• **ABOUT THIS EXERCISE**:
Below are entries; output exactly the lines from the one with "Task: Click the orange" to the one with "The width and height of the screenshot is (595, 451).", both included, and nothing else.

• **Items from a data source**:

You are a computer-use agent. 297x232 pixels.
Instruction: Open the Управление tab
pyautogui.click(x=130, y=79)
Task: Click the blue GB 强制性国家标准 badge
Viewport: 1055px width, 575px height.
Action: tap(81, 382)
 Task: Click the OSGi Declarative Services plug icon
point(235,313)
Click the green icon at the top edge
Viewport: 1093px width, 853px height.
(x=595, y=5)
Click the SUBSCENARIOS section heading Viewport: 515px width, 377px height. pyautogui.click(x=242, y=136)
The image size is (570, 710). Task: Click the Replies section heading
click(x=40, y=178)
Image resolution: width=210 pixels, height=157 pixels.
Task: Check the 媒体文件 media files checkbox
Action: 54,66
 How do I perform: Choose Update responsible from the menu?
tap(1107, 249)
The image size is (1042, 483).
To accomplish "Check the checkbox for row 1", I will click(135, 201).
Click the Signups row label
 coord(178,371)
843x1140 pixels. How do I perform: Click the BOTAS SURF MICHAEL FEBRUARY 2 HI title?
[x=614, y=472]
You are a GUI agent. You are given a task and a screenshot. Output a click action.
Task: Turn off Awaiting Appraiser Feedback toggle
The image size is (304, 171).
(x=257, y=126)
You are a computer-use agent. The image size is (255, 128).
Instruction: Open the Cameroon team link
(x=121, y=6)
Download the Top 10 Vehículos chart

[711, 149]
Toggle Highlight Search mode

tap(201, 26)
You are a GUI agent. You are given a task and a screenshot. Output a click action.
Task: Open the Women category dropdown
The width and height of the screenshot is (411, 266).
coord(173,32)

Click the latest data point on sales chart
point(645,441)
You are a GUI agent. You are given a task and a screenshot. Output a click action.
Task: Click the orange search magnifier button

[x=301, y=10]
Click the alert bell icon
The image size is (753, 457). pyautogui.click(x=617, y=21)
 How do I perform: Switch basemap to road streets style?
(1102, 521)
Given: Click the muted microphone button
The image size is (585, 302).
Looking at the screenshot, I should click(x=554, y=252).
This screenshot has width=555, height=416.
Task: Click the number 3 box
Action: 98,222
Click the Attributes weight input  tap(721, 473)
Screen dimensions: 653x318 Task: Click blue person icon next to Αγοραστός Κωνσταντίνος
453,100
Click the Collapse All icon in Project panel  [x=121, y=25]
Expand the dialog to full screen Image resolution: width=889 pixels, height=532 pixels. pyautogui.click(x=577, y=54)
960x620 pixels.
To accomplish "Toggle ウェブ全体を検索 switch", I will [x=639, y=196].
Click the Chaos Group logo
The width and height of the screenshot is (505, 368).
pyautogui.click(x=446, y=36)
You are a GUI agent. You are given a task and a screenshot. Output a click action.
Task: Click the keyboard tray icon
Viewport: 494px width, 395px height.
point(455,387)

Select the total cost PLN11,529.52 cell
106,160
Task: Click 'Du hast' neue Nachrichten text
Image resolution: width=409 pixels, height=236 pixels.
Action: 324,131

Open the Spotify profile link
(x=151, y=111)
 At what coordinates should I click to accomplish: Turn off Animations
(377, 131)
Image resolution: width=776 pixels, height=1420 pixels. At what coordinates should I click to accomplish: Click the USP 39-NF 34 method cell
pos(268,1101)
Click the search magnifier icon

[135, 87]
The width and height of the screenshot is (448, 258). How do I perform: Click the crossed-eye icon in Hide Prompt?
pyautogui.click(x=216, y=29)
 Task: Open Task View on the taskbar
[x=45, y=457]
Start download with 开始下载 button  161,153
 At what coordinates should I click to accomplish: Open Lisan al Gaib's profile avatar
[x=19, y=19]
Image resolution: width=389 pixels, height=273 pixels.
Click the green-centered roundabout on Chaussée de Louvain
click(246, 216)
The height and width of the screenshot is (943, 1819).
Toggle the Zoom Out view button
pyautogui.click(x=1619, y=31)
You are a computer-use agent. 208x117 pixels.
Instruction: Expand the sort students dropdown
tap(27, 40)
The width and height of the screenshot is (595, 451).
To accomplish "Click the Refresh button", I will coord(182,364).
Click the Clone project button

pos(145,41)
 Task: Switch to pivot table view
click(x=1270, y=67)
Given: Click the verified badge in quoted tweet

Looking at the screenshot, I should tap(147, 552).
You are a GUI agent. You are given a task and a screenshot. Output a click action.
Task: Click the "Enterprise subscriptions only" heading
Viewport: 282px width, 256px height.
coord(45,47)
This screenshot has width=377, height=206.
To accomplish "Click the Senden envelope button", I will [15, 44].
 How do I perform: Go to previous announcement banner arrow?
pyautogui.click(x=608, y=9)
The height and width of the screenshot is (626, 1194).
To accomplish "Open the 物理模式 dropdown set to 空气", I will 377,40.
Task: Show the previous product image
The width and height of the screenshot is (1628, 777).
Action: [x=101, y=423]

• **RESULT**:
Task: Click the orange search magnifier button

[x=301, y=10]
Click the alert bell icon
The image size is (753, 457). pyautogui.click(x=617, y=21)
 How do I perform: Switch basemap to road streets style?
(1102, 521)
Given: Click the muted microphone button
The image size is (585, 302).
Looking at the screenshot, I should click(x=554, y=252).
This screenshot has width=555, height=416.
Task: Click the number 3 box
Action: 98,222
Click the Attributes weight input  tap(721, 473)
Screen dimensions: 653x318 Task: Click blue person icon next to Αγοραστός Κωνσταντίνος
453,100
Click the Collapse All icon in Project panel  [x=121, y=25]
Expand the dialog to full screen Image resolution: width=889 pixels, height=532 pixels. pyautogui.click(x=577, y=54)
960x620 pixels.
To accomplish "Toggle ウェブ全体を検索 switch", I will [x=639, y=196].
Click the Chaos Group logo
The width and height of the screenshot is (505, 368).
pyautogui.click(x=446, y=36)
You are a GUI agent. You are given a task and a screenshot. Output a click action.
Task: Click the keyboard tray icon
Viewport: 494px width, 395px height.
point(455,387)

Select the total cost PLN11,529.52 cell
106,160
Task: Click 'Du hast' neue Nachrichten text
Image resolution: width=409 pixels, height=236 pixels.
Action: 324,131

Open the Spotify profile link
(x=151, y=111)
 At what coordinates should I click to accomplish: Turn off Animations
(377, 131)
Image resolution: width=776 pixels, height=1420 pixels. At what coordinates should I click to accomplish: Click the USP 39-NF 34 method cell
pos(268,1101)
Click the search magnifier icon

[135, 87]
The width and height of the screenshot is (448, 258). How do I perform: Click the crossed-eye icon in Hide Prompt?
pyautogui.click(x=216, y=29)
 Task: Open Task View on the taskbar
[x=45, y=457]
Start download with 开始下载 button  161,153
 At what coordinates should I click to accomplish: Open Lisan al Gaib's profile avatar
[x=19, y=19]
Image resolution: width=389 pixels, height=273 pixels.
Click the green-centered roundabout on Chaussée de Louvain
click(246, 216)
The height and width of the screenshot is (943, 1819).
Toggle the Zoom Out view button
pyautogui.click(x=1619, y=31)
You are a computer-use agent. 208x117 pixels.
Instruction: Expand the sort students dropdown
tap(27, 40)
The width and height of the screenshot is (595, 451).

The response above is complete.